(Okuma Metni):
1
yalnız başına bilgisayar başında oturuyorsun da ondan?
2
bunlar islam islam diye kafa kesenler değil miydi?
3
bir komik isimlendirme. ırak ülke adı, şam şehir adı. ayrıca allah nasıl biliyorsa öyle yapsın bunları da bunlara yardım edenleri de sempati duyanları da.
#264441 kutup | 30/07/2014 21:38
4
@6 ne ki amaçları?
5
@8 evet ben de öyle düşünmüştüm. yani pek bir şey söyleyesim de gelmedi bu noktadan sonra, haydi hep beraber orta çağa dönelim.
6
@10 ama değildir. neye dayanarak söylüyorsunuz bunu?
7
buna ağır cevap vereceğim ama hemen değil :D
8
adamlar o kadar sayko ki diğer islami terör örgütleri bunlardan korkuyor nerdeyse. sorun bağlı oldukları din değil direk olarak sayko olmaları...
9
@15 nereyi referans almalıyız? o değil islamın felsefi temelleri günümüzde çürümüş durumdadır. bu noktadan diyorum orta çağa dönüş diye. ayrıca islam nasıl bir ekonomik model tasarlıyor, kitapta ayrıntılı bir betimlemesi var mı bunun?
10
@15 tabi esas olarak gerçekte orta çağa dönüş diye bir şey mümkün değil. bu da problemlerden biri zaten.

(Gösterilen Kayıtlar):
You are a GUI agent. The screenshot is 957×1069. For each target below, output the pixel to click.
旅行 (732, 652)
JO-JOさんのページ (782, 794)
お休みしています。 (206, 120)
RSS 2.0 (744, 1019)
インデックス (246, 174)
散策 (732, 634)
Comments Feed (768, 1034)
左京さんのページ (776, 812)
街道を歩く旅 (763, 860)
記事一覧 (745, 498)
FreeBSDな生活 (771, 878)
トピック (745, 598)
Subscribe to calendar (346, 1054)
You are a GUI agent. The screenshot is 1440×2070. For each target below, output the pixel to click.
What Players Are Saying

...

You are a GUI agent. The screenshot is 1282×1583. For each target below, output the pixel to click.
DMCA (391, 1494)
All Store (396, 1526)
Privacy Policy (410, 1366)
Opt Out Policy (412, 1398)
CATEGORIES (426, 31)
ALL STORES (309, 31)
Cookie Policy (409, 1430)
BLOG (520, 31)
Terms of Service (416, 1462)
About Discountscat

--

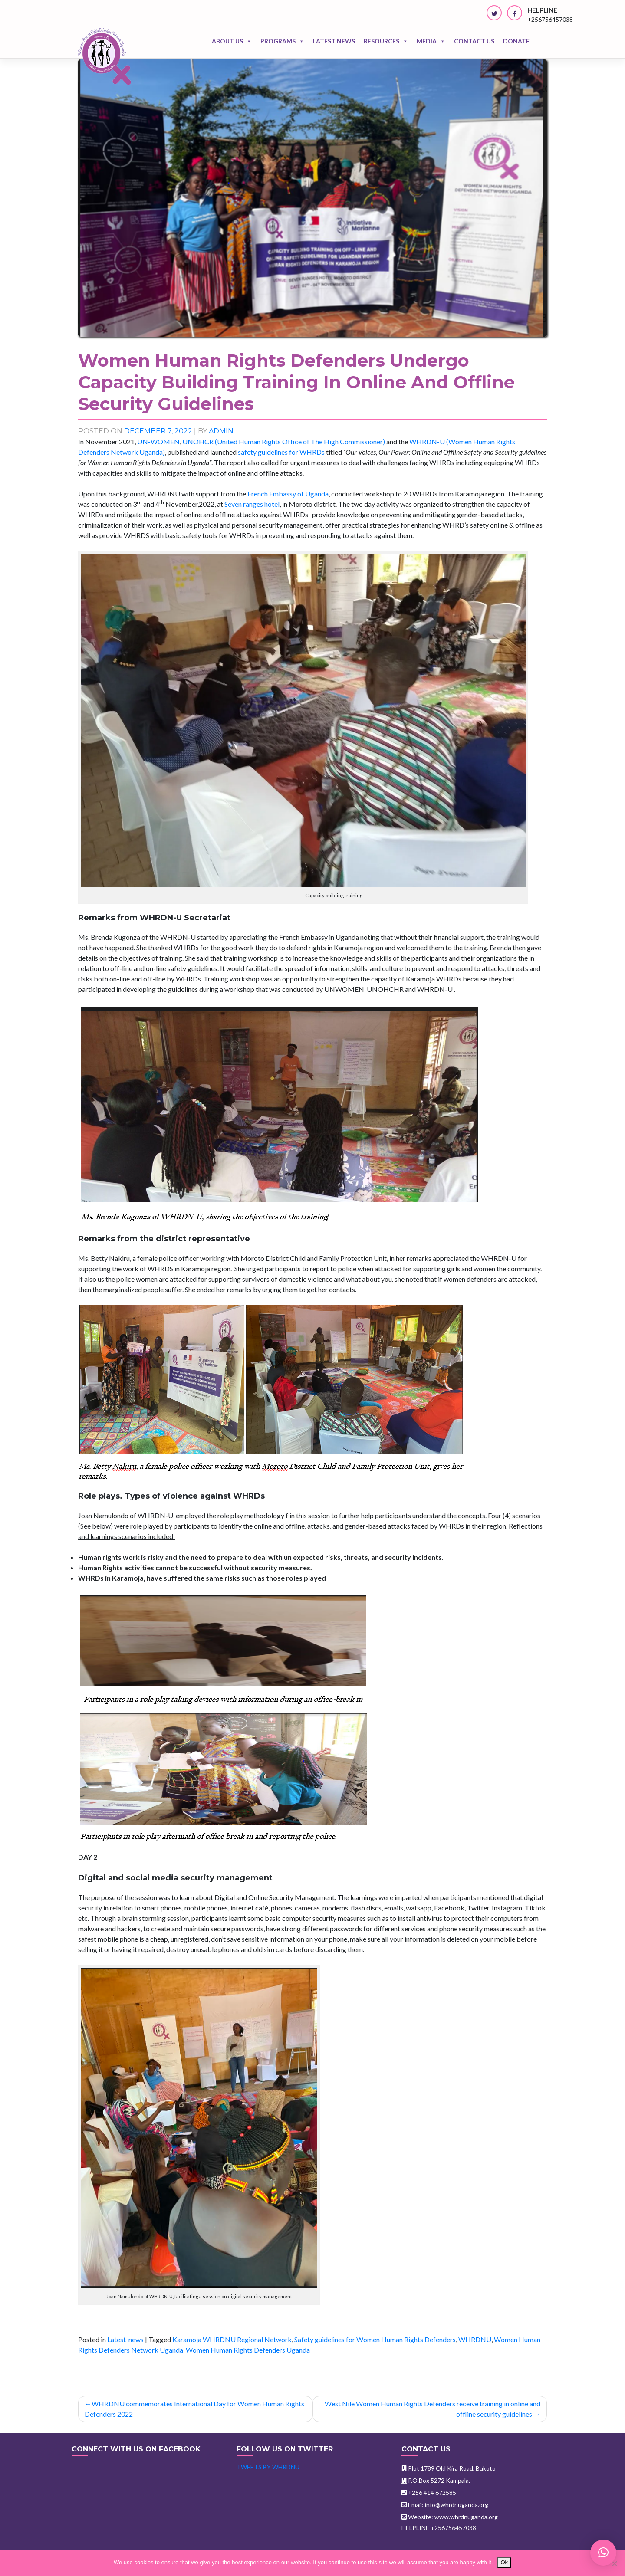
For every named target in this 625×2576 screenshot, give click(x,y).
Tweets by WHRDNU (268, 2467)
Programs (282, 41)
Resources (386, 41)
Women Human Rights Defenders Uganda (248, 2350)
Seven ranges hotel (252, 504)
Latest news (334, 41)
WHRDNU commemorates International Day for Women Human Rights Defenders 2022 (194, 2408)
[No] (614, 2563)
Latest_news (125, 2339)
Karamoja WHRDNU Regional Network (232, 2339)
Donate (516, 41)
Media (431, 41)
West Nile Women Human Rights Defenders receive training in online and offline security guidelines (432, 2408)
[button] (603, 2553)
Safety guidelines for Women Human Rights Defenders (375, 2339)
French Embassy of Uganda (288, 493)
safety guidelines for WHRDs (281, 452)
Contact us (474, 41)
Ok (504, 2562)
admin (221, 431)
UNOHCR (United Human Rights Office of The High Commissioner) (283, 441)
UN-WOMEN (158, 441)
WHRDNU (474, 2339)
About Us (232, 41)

(Görev):
Yukarıdaki okuma metnini hiçbir değişiklik yapmadan baştan sona kopyalayın.

(Yanıt):
1
yalnız başına bilgisayar başında oturuyorsun da ondan?
2
bunlar islam islam diye kafa kesenler değil miydi?
3
bir komik isimlendirme. ırak ülke adı, şam şehir adı. ayrıca allah nasıl biliyorsa öyle yapsın bunları da bunlara yardım edenleri de sempati duyanları da.
#264441 kutup | 30/07/2014 21:38
4
@6 ne ki amaçları?
5
@8 evet ben de öyle düşünmüştüm. yani pek bir şey söyleyesim de gelmedi bu noktadan sonra, haydi hep beraber orta çağa dönelim.
6
@10 ama değildir. neye dayanarak söylüyorsunuz bunu?
7
buna ağır cevap vereceğim ama hemen değil :D
8
adamlar o kadar sayko ki diğer islami terör örgütleri bunlardan korkuyor nerdeyse. sorun bağlı oldukları din değil direk olarak sayko olmaları...
9
@15 nereyi referans almalıyız? o değil islamın felsefi temelleri günümüzde çürümüş durumdadır. bu noktadan diyorum orta çağa dönüş diye. ayrıca islam nasıl bir ekonomik model tasarlıyor, kitapta ayrıntılı bir betimlemesi var mı bunun?
10
@15 tabi esas olarak gerçekte orta çağa dönüş diye bir şey mümkün değil. bu da problemlerden biri zaten.